▶ Exercise instructions
Extract each line of the entries below that contains the string "pixels". Letter case counts.

Data extracted from a collection:
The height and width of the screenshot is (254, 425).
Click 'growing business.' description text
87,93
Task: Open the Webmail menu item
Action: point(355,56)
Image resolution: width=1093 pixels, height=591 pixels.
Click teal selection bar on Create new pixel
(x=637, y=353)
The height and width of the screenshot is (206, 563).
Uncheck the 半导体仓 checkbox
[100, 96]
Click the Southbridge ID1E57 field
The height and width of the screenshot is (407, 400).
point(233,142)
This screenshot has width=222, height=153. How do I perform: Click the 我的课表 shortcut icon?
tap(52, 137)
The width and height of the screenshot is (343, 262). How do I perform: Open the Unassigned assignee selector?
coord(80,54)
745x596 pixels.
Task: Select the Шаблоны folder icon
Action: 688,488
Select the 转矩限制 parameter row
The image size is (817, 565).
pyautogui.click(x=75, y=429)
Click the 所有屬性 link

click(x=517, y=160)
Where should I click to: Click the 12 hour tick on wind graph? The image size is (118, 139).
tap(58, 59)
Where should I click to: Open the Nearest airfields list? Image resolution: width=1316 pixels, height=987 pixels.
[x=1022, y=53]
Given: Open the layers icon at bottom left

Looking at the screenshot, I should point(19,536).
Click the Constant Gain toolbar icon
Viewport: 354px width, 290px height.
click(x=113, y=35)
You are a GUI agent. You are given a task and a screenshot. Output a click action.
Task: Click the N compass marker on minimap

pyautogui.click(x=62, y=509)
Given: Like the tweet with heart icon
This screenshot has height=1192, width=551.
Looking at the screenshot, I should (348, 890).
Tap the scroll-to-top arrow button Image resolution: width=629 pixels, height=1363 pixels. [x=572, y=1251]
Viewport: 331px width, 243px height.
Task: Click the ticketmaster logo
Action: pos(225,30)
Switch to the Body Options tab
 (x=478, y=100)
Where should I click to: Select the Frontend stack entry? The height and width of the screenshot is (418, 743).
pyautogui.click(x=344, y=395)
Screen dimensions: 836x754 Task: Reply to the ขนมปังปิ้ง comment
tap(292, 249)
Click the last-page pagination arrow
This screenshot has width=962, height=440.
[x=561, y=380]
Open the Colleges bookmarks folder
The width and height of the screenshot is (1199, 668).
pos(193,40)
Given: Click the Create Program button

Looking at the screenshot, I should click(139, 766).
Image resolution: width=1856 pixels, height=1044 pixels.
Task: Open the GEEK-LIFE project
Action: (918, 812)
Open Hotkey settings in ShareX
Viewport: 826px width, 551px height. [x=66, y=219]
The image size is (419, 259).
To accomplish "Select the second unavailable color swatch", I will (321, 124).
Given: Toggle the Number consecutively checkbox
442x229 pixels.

▶ Task response
Image resolution: width=1093 pixels, height=591 pixels.
745x596 pixels.
Where should I click to: Open the Nearest airfields list? Image resolution: width=1316 pixels, height=987 pixels.
Tap the scroll-to-top arrow button Image resolution: width=629 pixels, height=1363 pixels. [x=572, y=1251]
Image resolution: width=1856 pixels, height=1044 pixels.
442x229 pixels.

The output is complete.